Man kann nur spekulieren – aber die Vermutung liegt nahe, dass die Autoren die Qualität des Fachjournals gar nicht überprüft haben. Vielmehr haben sie eine günstige Gelegenheit gefunden, dem hohen Druck auszuweichen, unter dem Forscher auf befristeten Stellen, die ständig neu beantragt werden müssen, und Nachwuchswissenschaftler stehen. Sie müssen viel publizieren, denn die Anzahl ihrer wissenschaftlichen Veröffentlichungen ist mehr und mehr zum Gradmesser der fachlichen Qualifikation geworden und damit richtungsentscheidend für die berufliche Zukunft.

Sicher, es gibt ein paar Dutzend herausragende Forscher, die ihre Ergebnisse in den besten wissenschaftlichen Journalen wie „Nature“ oder „Science“ unterbringen und damit quasi den Ritterschlag der internationalen Forscher-Community bekommen. Aber es gibt auch jene Forscher, die gute Arbeit leisten, deren Resultate es aber nicht bis in die Spitzen-Magazine schaffen. Nicht jede Studie, die in Fake-Magazinen erscheint, ist falsch oder gar Betrug, manche sind nur so flach oder unwichtig, dass sie von den Kontrollgremien der seriösen Verlage abgelehnt werden.

Das alles kann eine Erklärung sein, warum sich die Zahl solcher Publikationen in den vergangenen fünf Jahren weltweit verdreifacht und in Deutschland sogar verfünffacht hat. Aber es darf natürlich nicht als Rechtfertigung dienen für den Verlust an Vertrauen in die Wissenschaft, den die Autoren damit auslösen und zumindest in Kauf nehmen, wenn sie sich für ein solches Schlupfloch entscheiden. Das Ansehen der Wissenschaft kann dadurch in eine dauerhafte Krise geraten, dabei können viele unserer Probleme nur mit Hilfe  gut ausgebildeter, kritischer und seriöser Forscher gelöst werden.

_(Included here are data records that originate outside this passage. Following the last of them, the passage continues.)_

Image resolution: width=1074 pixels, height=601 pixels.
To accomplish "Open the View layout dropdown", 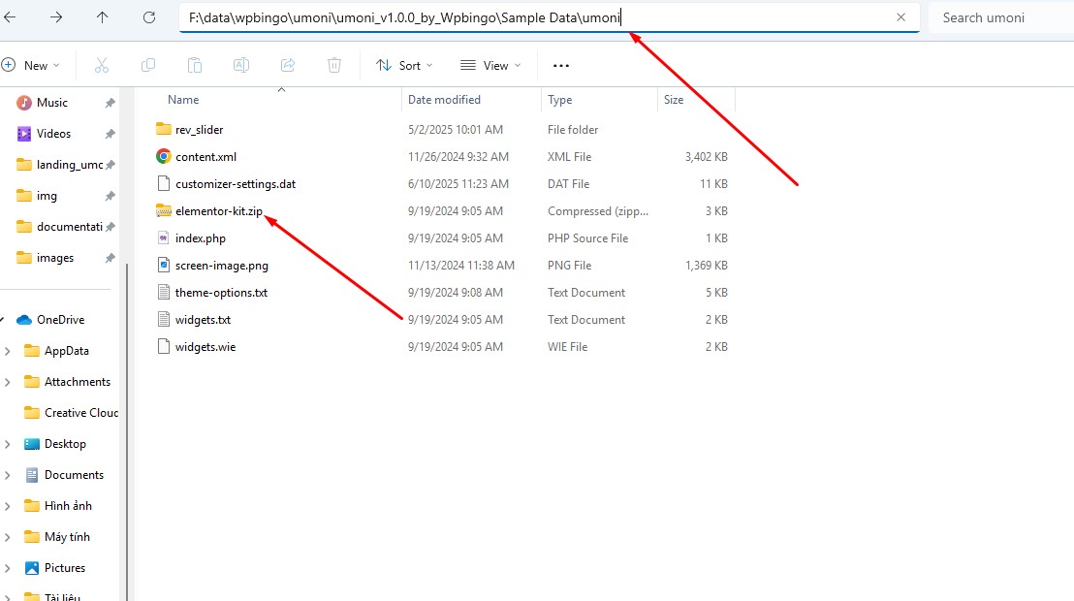I will tap(490, 65).
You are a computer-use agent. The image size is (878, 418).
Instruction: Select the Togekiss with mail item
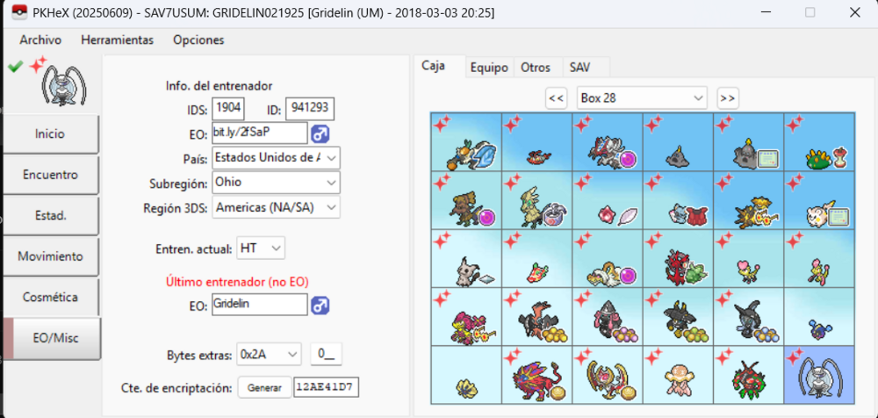tap(819, 200)
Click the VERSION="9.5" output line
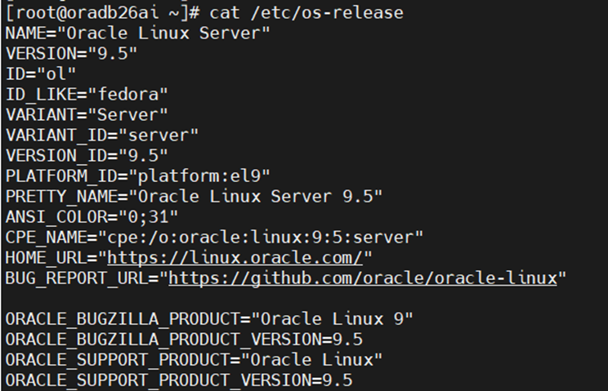This screenshot has width=608, height=391. [x=71, y=54]
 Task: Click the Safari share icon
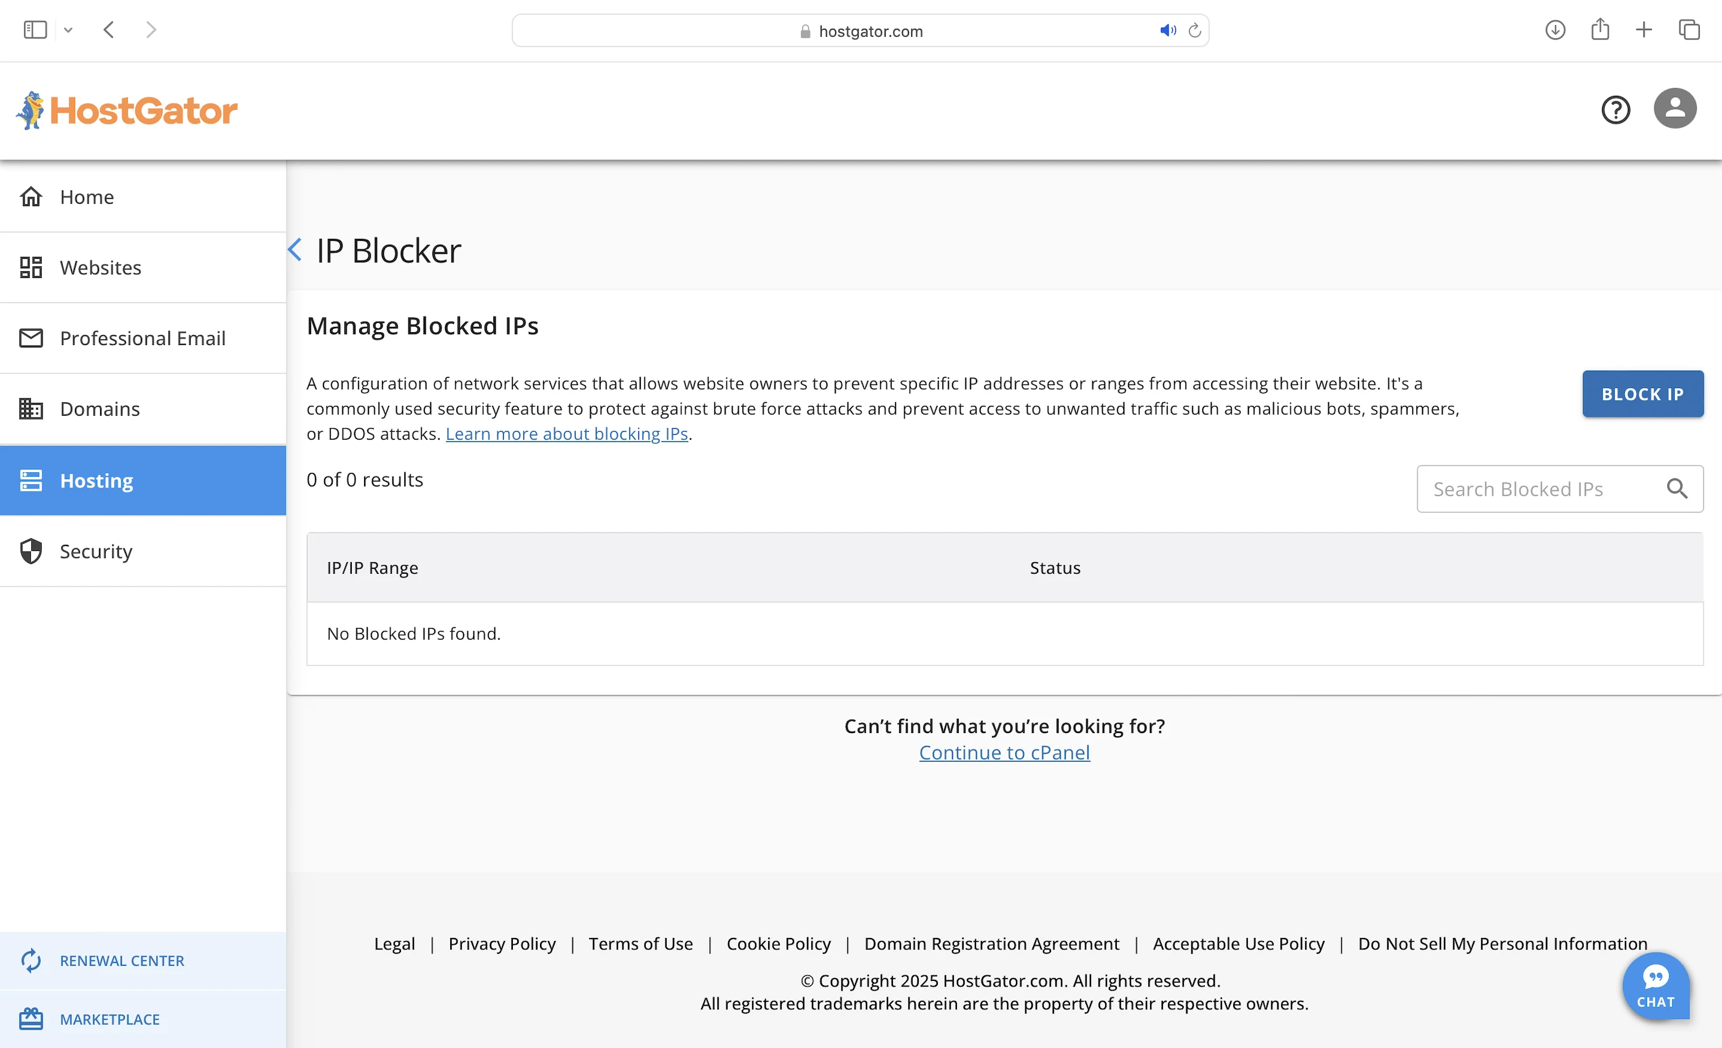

Wissenschaft ist dabei abhängig von einem System der Selbstkontrolle, das über Jahrzehnte hinweg meist tadellos funktioniert hat. Das Verfahren heißt „Peer Review“ und besagt, dass Experten auf dem gleichen Gebiet, die nicht an der Forschung beteiligt waren, die Manuskripte ihrer Kollegen bewerten, zusätzliche Nachweise anfordern und so die Ergebnisse kontrollieren. Diese konsequente Qualitätssicherung hat den Fachzeitschriften den guten Ruf eingebracht, den sie zu Recht genießen.

Natürlich hat dieser Prozess Fehler in wissenschaftlichen Arbeiten übersehen, die wurden dann aber nach der Veröffentlichung publik, wenn andere Kollegen sich mit den neuen Erkenntnissen beschäftigten. Fake-Magazine verzichten auf „Peer Review“ oder täuschen sie nur vor. Und weil deren Inhalte beim Fachpublikum kein großes Interesse finden, bleibt wissenschaftlicher Unsinn später unentdeckt. Die Leidtragenden sind Laien, die auf einen Artikel vertrauen, den niemand überprüft hat.

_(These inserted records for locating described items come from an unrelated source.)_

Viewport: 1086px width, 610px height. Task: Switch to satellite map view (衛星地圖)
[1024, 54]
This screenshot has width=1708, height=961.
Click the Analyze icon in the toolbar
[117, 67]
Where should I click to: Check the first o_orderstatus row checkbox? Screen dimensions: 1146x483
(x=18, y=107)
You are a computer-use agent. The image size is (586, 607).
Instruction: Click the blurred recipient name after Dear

Jeder Forscher, der seine Arbeiten ohne Kontrollen veröffentlicht, schadet der Wissenschaft. Denn von jedem prominenten Namen in einem Fake-Magazin profitieren die teils kriminellen Fälscher, die eine von ihren eigenen Interessen geprägte Forschung salonfähig machen wollen und als Trittbrettfahrer vom Vertrauensvorschuss der Wissenschaft profitieren. So verbreiten sich Halbwahrheiten und gezielte Falschmeldungen, die den Recherchen zufolge bereits in Gutachten von deutschen und internationalen Behörden zitiert worden sind.

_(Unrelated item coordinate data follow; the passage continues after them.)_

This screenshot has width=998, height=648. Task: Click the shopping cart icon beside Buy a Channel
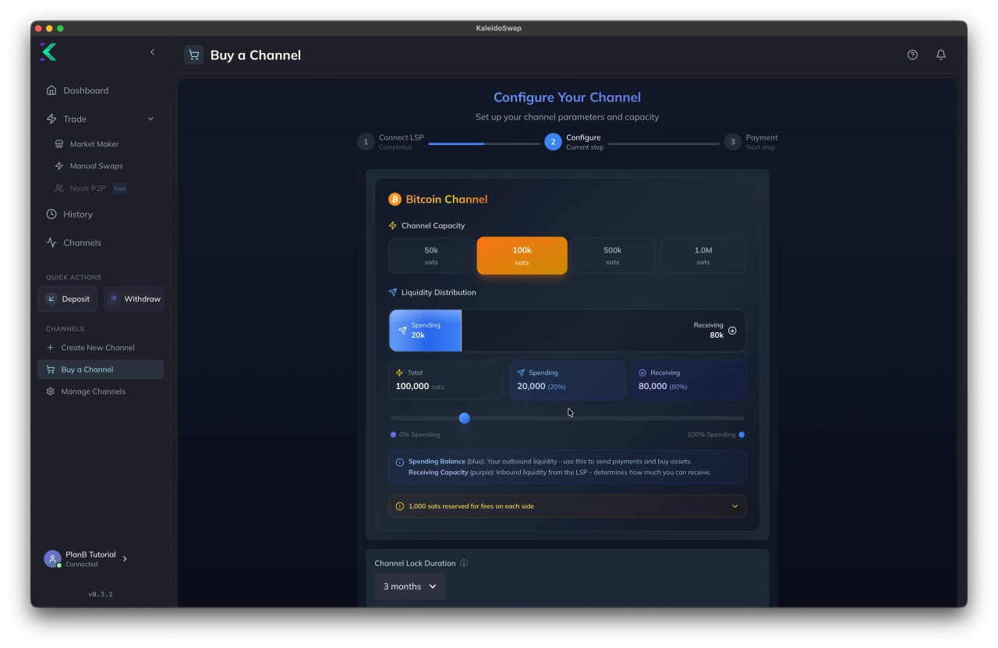[193, 55]
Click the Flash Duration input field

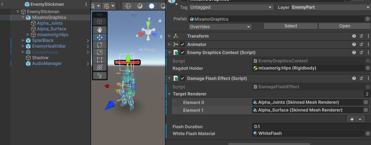(310, 127)
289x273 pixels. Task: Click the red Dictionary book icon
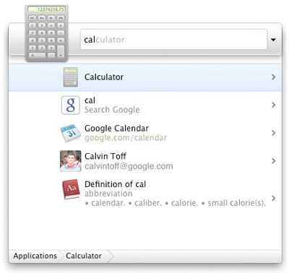(71, 189)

Es ist müßig, erneut an den Anstand und die Sorgfaltspflicht der Forscher zu appellieren. Das Problem ließe sich lösen, wenn die Qualität der Fachjournale weltweit kontrolliert und mit Qualitätszertifikaten versehen würde. Dass dafür keine Mehrheit in Sicht ist, stimmt traurig. Denn in einer Welt, in der jeder Bürger vermehrt Zugang zu Informationen bekommt, sollte die Qualität einer Quelle bekannt sein. Das gilt auch für die Wissenschaft.